Essa é uma informação que a AAUMinho se reserva no direito de anunciar à comunidade académica, em momento e local próprio. Até ao momento, não existe um local definido para a organização das Monumentais Festas do Enterro da Gata. A única coisa que posso garantir é que estamos a fazer todos os possíveis para encontrar um espaço e um projeto de implementação que faça jus à dimensão deste evento, garantindo uma convivência saudável do mesmo com a cidade que o recebe. É uma oportunidade de repensar o evento, com a certeza de que é necessário respeitar o legado deste grande evento.


A nível pessoal, onde te imaginas daqui a 10 anos?

Se há algo que não consigo fazer é planear a minha vida para um período tão longo. Acima de tudo, espero ter saúde e ter uma vida que me concretize. Nunca fiz planos prévios para chegar a Presidente da AAUMinho, foi algo que aconteceu naturalmente. A curto prazo, espero ser capaz de terminar o meu curso e de colocar em prática muitas das competências que tenho adquirido enquanto Presidente da AAUMinho, e, por isso, espero que, também naturalmente, possa ir escrevendo muitas páginas da minha vida que ainda espero ter oportunidade de fazer: viajar e aprender (muito), construir uma família e, principalmente, manter-me fiel à pessoa que tenho sido e que acredito que me carateriza – ser compreensivo e dedicado, especialmente naquilo em que acredito.


Que mensagem gostarias de deixar aos estudantes e à Academia?
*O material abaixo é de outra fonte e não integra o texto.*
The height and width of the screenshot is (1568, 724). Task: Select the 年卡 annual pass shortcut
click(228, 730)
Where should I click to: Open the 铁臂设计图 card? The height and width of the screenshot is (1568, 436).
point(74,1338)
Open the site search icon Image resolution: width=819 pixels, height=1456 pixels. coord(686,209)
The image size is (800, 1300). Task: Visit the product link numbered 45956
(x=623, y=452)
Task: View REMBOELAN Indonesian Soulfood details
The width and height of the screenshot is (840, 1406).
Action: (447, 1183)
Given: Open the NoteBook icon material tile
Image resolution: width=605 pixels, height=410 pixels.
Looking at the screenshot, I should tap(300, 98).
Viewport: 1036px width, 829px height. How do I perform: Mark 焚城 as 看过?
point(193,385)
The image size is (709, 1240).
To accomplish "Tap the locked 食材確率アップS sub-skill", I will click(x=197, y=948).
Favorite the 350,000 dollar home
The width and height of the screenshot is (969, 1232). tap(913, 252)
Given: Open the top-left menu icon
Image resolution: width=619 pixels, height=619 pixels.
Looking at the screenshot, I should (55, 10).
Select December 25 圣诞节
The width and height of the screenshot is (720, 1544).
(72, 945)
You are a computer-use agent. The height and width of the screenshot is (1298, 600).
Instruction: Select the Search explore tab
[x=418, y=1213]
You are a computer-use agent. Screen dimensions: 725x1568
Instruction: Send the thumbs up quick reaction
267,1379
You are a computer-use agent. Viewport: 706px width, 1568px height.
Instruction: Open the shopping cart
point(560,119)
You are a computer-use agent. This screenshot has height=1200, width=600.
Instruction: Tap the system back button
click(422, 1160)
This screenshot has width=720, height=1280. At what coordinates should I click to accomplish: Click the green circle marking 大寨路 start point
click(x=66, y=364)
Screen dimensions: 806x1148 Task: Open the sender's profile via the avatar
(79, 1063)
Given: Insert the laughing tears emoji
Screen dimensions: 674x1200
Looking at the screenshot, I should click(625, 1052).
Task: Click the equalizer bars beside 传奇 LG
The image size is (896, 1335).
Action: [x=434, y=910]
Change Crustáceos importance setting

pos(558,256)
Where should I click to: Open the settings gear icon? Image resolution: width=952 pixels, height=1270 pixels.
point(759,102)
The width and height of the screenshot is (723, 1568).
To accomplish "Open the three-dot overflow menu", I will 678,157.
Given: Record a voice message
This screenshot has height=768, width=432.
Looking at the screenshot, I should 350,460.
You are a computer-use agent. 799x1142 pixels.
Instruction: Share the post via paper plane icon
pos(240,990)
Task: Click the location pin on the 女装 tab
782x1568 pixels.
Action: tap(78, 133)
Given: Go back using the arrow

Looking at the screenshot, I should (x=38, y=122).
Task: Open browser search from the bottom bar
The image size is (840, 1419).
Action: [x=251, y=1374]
Sou um adepto incondicional de que devemos desejar aos outros aquilo que desejamos a nós próprios e, por isso, deixo a mensagem que deixo a mim próprio, todos os dias. Que nunca nos esqueçamos que existimos porque existem pessoas, sítios e condições que nos permitem existir e, por isso, garantir as condições para que as futuras gerações possam também existir é a maior responsabilidade que podemos ter perante o Mundo e a vida. Utilizem o associativismo, o desporto, a cultura, a participação cívica, a produção científica, o vosso trabalho e a vossa maneira de estar na vida como um constante legado que deixam aos outros. Não assobiem para o lado quando vêm uma injustiça. Não se resignem à condição de “homenzinhos” e “mulherzinhas”. Não fiquem em casa em dia de eleições. Nunca se esqueçam que o direito de existir é também ele um dever. Sejam felizes, a fazer os outros felizes.